▸ **Tasks to carry out**
**A.** Translate this sentence from the passage on Dean's philosophy into Spanish: "This philosophical motif establishes the central tension in their developing dynamic, illustrating how both characters use the rhetoric of casual, consequence-free pleasure to mask deeper anxieties about intimacy and commitment."
**B.** Resume the analysis of Dean's "Life of Dean" philosophy, picking up after its final sentence.

▸ **Page excerpt**

========================================

Dean’s articulated personal philosophy, which he calls the Life of Dean, acts as a mechanism for emotional avoidance disguised as empowerment. When Allie struggles to ignore messages from her ex-boyfriend, Dean advises her to adopt his mindset, declaring, “I do what I want, when I want it. And I don’t give a shit what other people think about me” (97). Later, Allie invokes this exact philosophy to rationalize their secret relationship, texting Dean that she has decided to embrace his lifestyle. For Dean, this mantra initially operates as protective armor against vulnerability, framing it as a liberating choice rather than a reflection of his fear of commitment. When Allie appropriates the phrase to justify their hookup arrangement, she adopts his emotional shield to protect herself from the complex psychological fallout of her recent breakup. This philosophical motif establishes the central tension in their developing dynamic, illustrating how both characters use the rhetoric of casual, consequence-free pleasure to mask deeper anxieties about intimacy and commitment.

========================================

▸ **Recorded data**
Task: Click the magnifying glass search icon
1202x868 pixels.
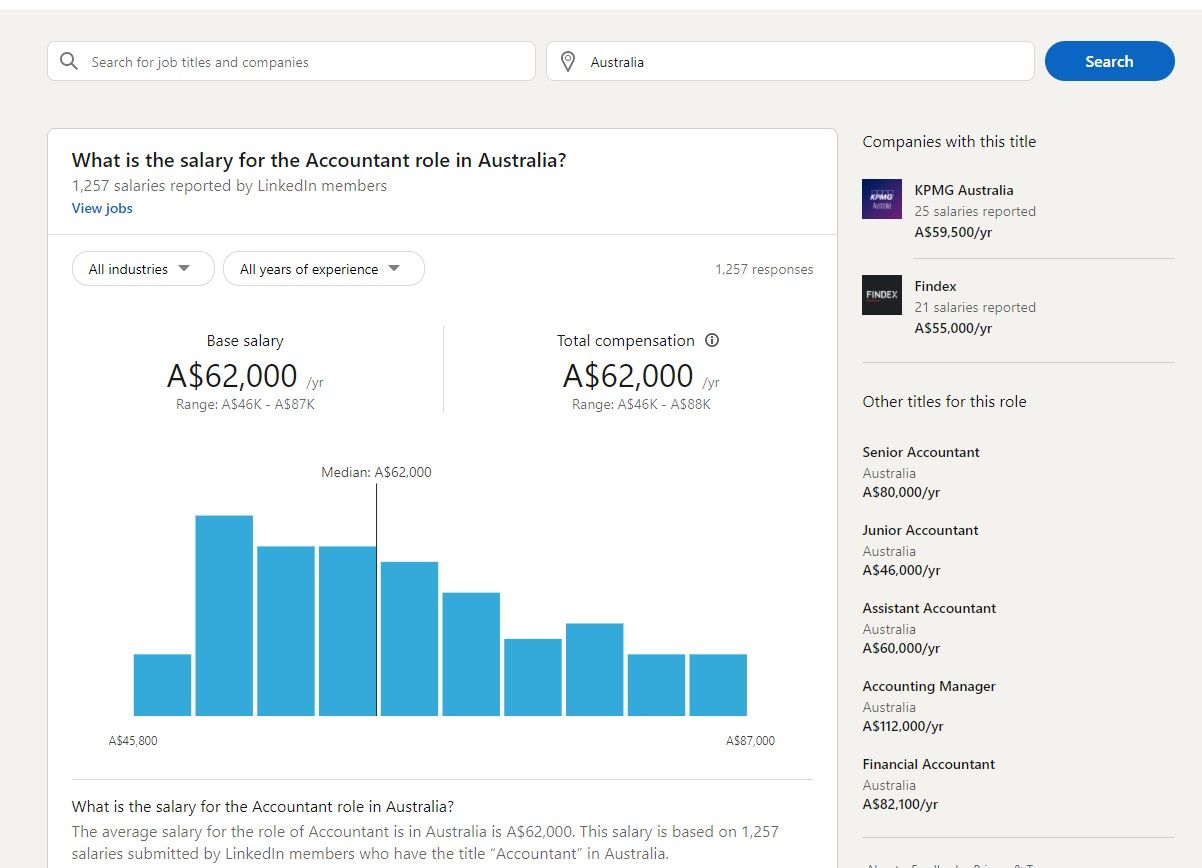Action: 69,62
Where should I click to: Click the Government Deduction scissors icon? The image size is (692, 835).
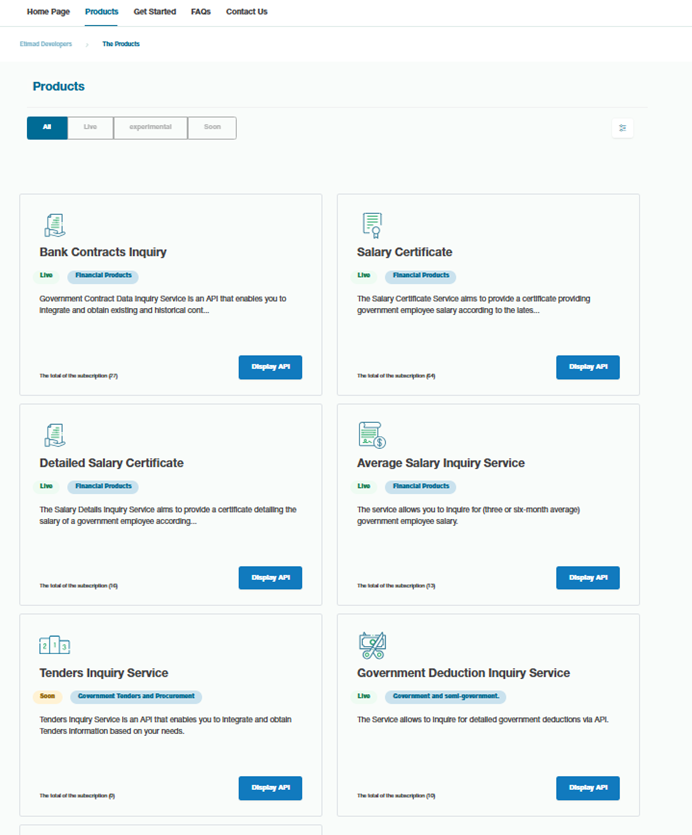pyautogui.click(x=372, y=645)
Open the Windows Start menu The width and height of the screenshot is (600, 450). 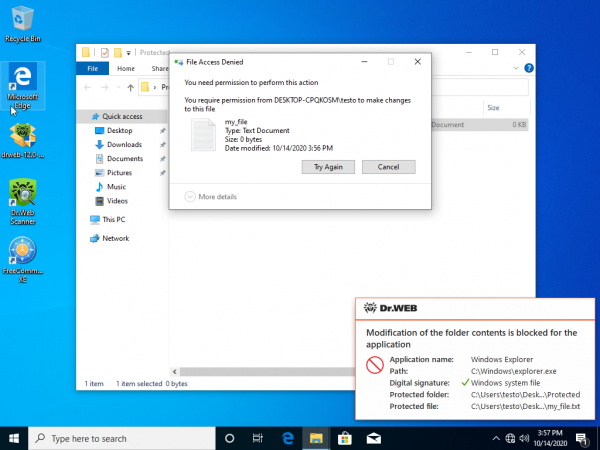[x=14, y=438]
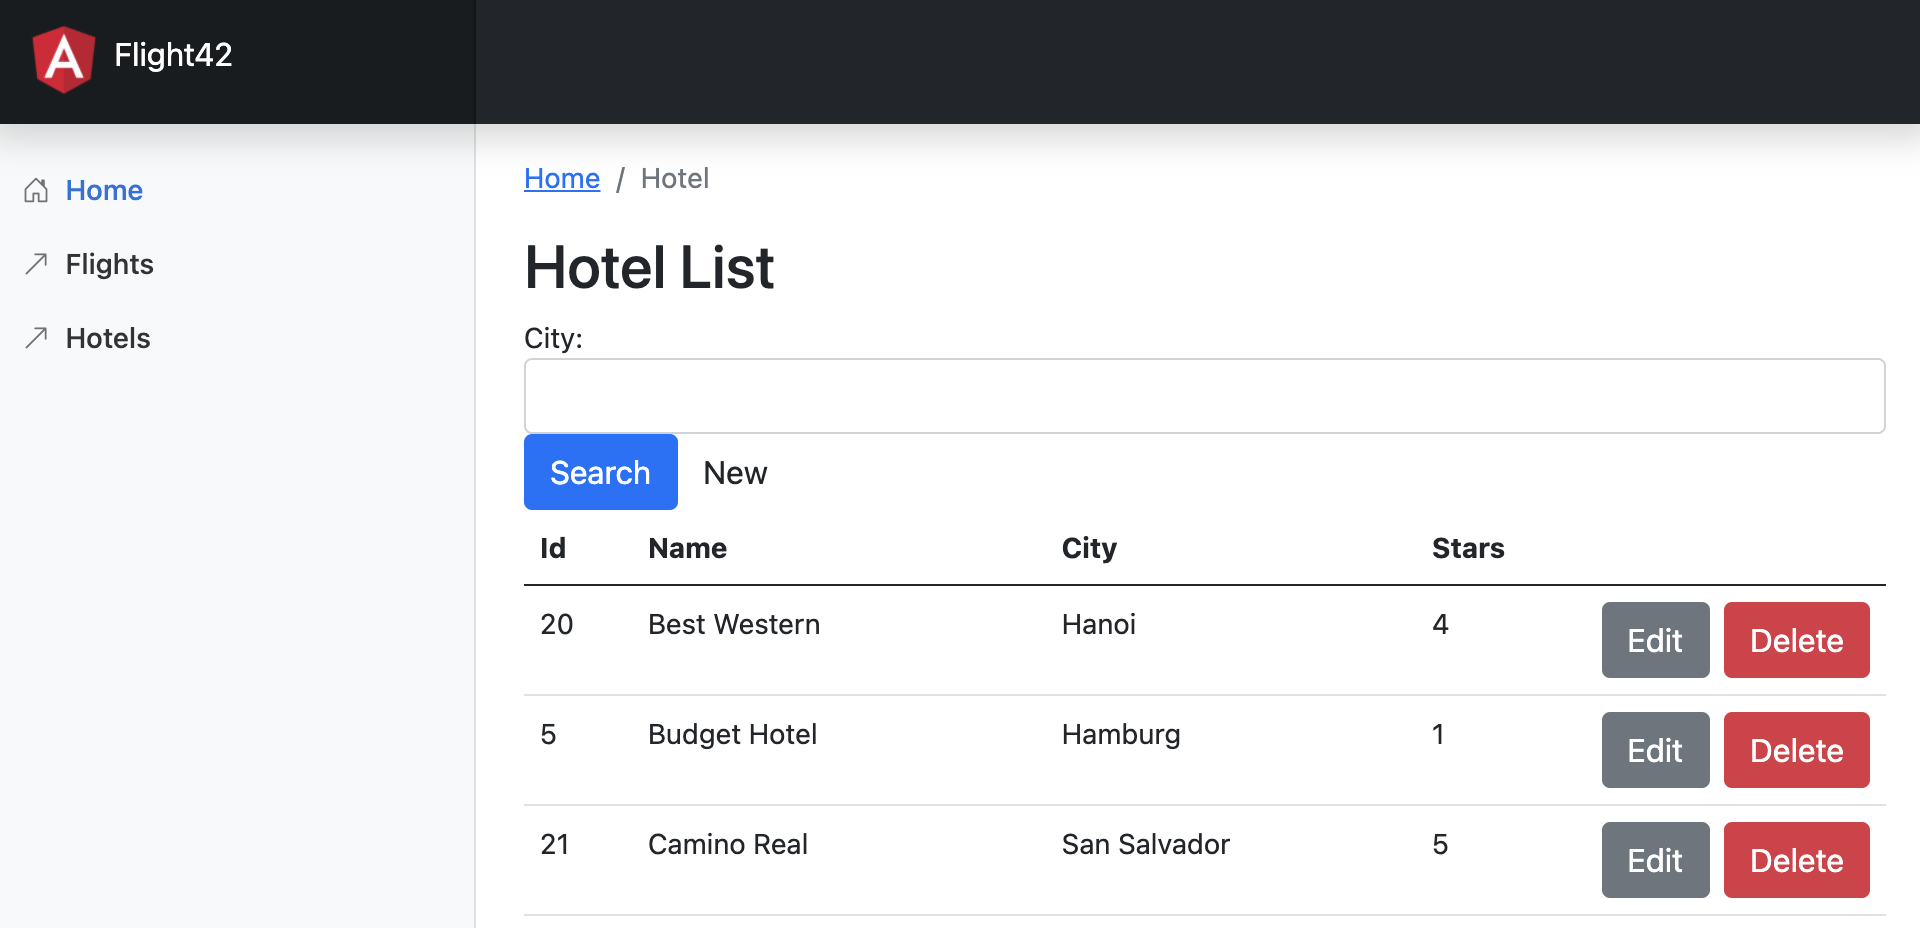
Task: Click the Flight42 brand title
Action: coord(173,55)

========================================

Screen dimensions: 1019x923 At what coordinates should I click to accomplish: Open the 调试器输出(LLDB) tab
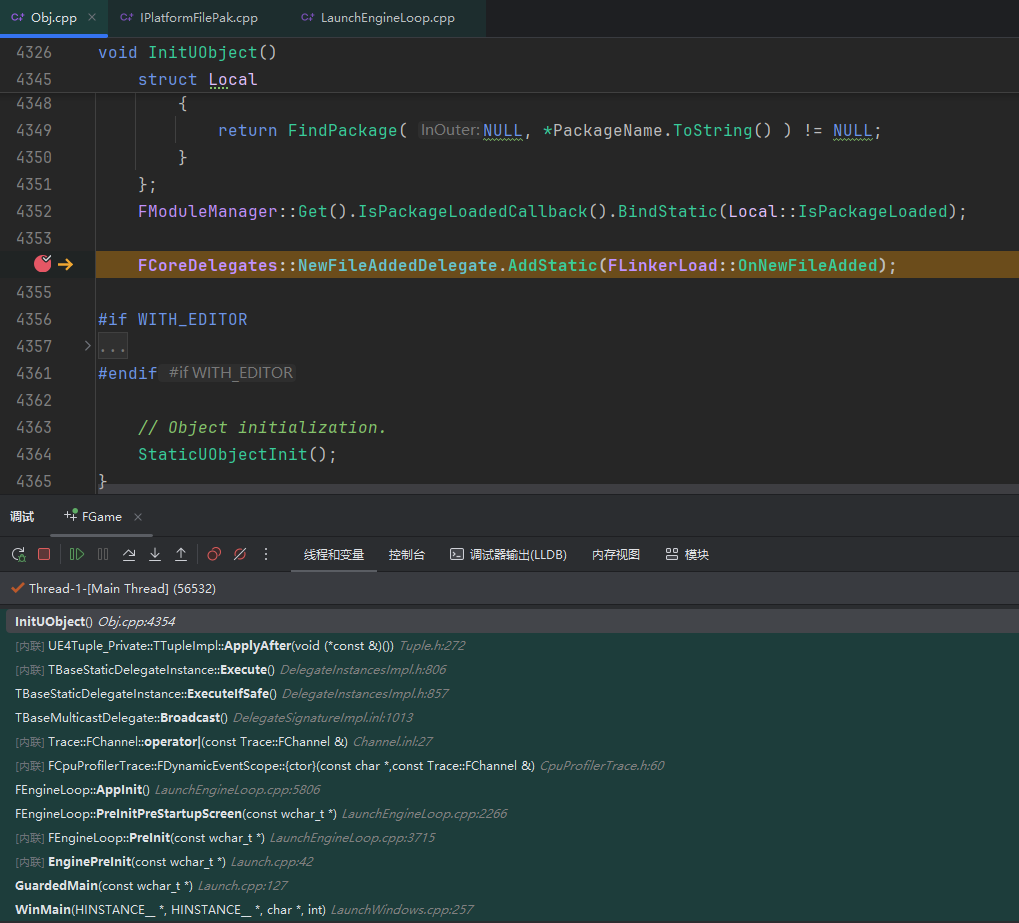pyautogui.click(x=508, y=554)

========================================

▸ **Answers to the exercise**
**A.** Este motivo filosófico establece la tensión central en su dinámica en desarrollo, e ilustra cómo ambos personajes usan la retórica del placer casual y sin consecuencias para ocultar ansiedades más profundas sobre la intimidad y el compromiso.

**B.**
Allie and Dean’s slow progression from clandestine sex to emotional intimacy underscores the novel’s thematic exploration of Moving Beyond Socially Prescribed Norms in Romantic Relationships. Early in their relationship, Dean admits to arousal from the possibility of discovery, saying he avoids having sex in the privacy of his bedroom because “like[s] the idea of getting caught” (124). Embracing this practice leads to precarious near misses with Hannah nearly discovering them in Allie’s dorm and Logan interrupting them in the house’s communal bathroom. However, it’s in Dean’s private bedroom that they eventually establish a strictly exclusive arrangement. Dean’s preference for semi-public, high-risk environments initially underscores his desire to keep encounters transactional and performative. The transition into his private bedroom marks a subtle erosion of these boundaries. By retreating to this traditionally private space to establish exclusivity, the physical environment mirrors their deepening, albeit unacknowledged, emotional attachment. This progression reinforces the traditional reformed playboy trope by demonstrating how sustained physical intimacy inevitably breaches emotional defenses, complicating their attempts to preserve a purely physical relationship.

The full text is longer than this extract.